Wednesday, September 18, 2019

Stars in the Streaming Age

It's been a while since I've tackled an actor's filmography the way I did when I was younger, when I was  getting crushes on box office heartthrobs and set out to watch every movie that they'd ever appeared in. I have some fun memories of tracking down obscure movies to catch a few minutes of baby-faced Christian Bale or Leo DiCaprio.  However, I skipped television appearances, mostly. They were almost always guest roles, done early in their careers, and usually pretty underwhelming.  

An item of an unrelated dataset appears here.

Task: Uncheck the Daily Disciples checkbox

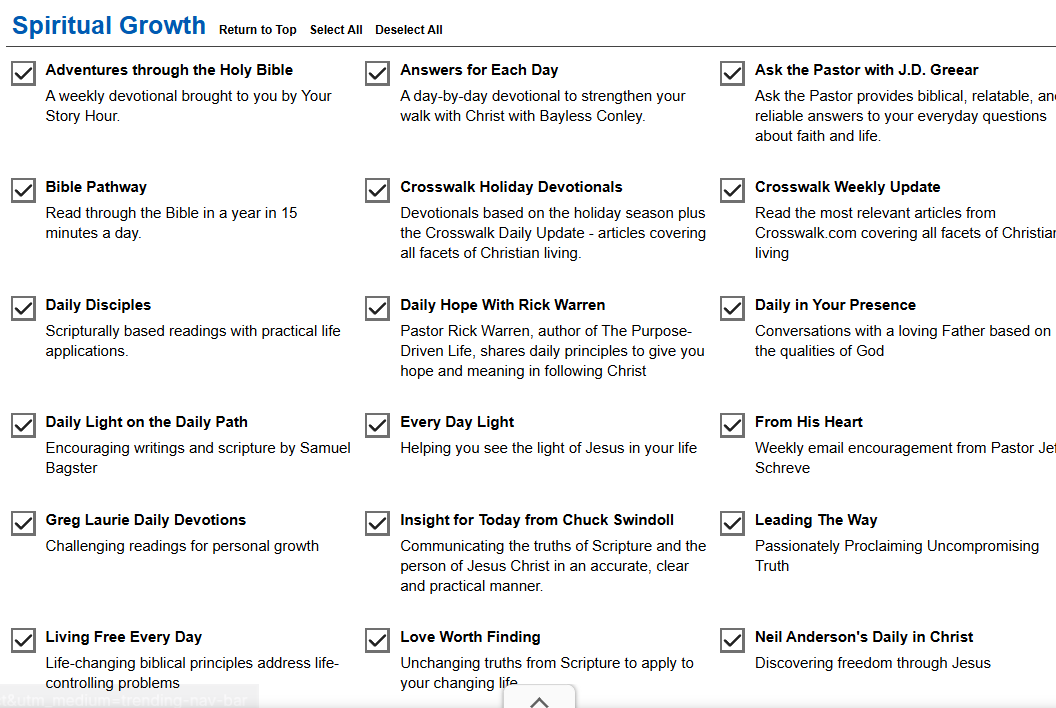Action: click(x=23, y=308)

Things have changed, and changed drastically.  It used to be that there was a clear separation between television and film production, and television and film talent.  Television was clearly the inferior medium, and someone crossing over the divide into film was a big deal. If you were a fan of Ryan Gosling or Johnny Depp or George Clooney, it was safe to ignore most of the work that they did in television.  Sure, it was fun to look up the old episodes of "Breaker High" and "21 Jump Street," but you didn't treat the performances as anything on the same level as what they did later on in the movies.  

In 2019, the divide between film and television is almost totally gone.  In fact, I think there's a good case to be made that prestige acting gigs are more consistently found on television and web series than they are in the movies.  "Bohemian Rhapsody" may have gotten Ramy Malek an Oscar, but there's no question that "Mr. Robot" made him a star. Most steadily working actors these days are constantly going from one to the other.  Take Dan Stevens, who simultaneously starred in the FX series "Legion" and appeared in seven different films over the same time period, including starring roles in "Apostle," "The Man Who Invented Christmas," and "Beauty and the Beast."

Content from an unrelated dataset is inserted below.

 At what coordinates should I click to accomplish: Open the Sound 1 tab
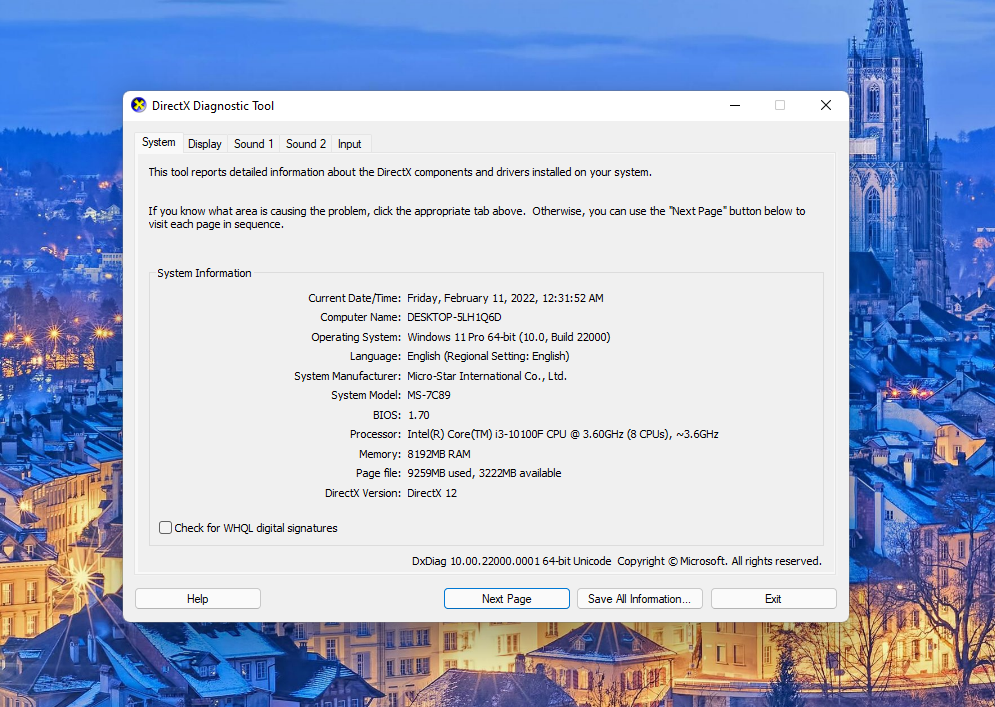pyautogui.click(x=253, y=143)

So if I want to catch up on the work of someone like Jessie Buckley, who was fantastic in "Chernobyl" and last year's indie film "Beast," I need to pay attention to her television roles.  She's had major parts in the BBC "War & Peace" an "The Woman in White" miniseries, and the BBC/FX series "Taboo" with Tom Hardy. There are still actors who start in the movies and stay there, like "Crazy Rich Asians" newbie Henry Golding, but they're rare birds these days.  His co-star Constance Wu made that massive faux pas a few months ago when she complained about her sitcom being renewed, thus limiting her ability to take on other work. However, it's easy to sympathize when most TV no longer requires actors to commit to a show to that degree.      

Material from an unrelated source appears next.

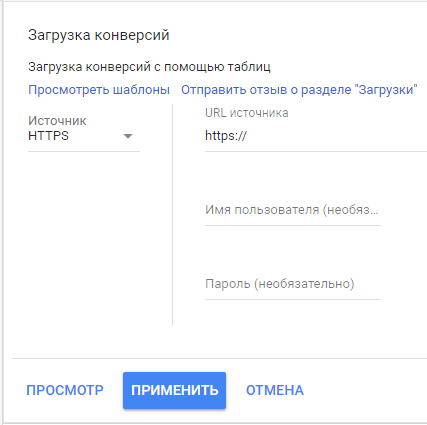Click the Источник label above HTTPS

tap(57, 121)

And it isn't just actors, of course.  Cary Joji Fukunaga has done his share of features, but his best work is arguably the first season of "True Detective."  Ditto Jean-Marc Vallee and "Big Little Lies." We're a bit past the point where the streaming services were getting behind things like Baz Luhrmann's "The Get Down" and Woody Allen's "Crisis in Six Scenes," but nobody is batting an eye at Jon Favreau making "The Mandalorian" for Disney Plus or Ava DuVernay making "When They See Us" for Netflix.  It still feels like a bit of a step down, when David Fincher is unable to get any project off the ground except Netflix's "Mindhunter," but it's not like he's expected to only be a TV director from here on out.  

However, the new elevation of longform television does worry me a little, because series and miniseries have been more difficult to track and access than films.  The older ones tend to disappear into the ether quicker. There are so many cases of series that seem to drop off the face of the earth, never put on home media, or only licensed piecemeal.  With the industry in so much turmoil, and content libraries changing hands so often, there are always titles that end up falling through the cracks. "Veronica Mars," for instance, disappeared from streaming for a while until Hulu acquired it in the lead-up to the revival. 
    
Also, as television gets more prominent, movies are feeling the squeeze.  It worries me that we're seeing major auteurs going many years between projects, often devoted to raising funds.  It worries me that the rom-com revival is happening on Netflix, and that big budget films are so absurdly lopsided toward genre fare.  We're not at the point where the theatrical business model is in danger of collapse, but it's certainly changing. There are certain genres and audiences that the movies seem to have simply abandoned.

But television hasn't.  And the talent goes where the work is.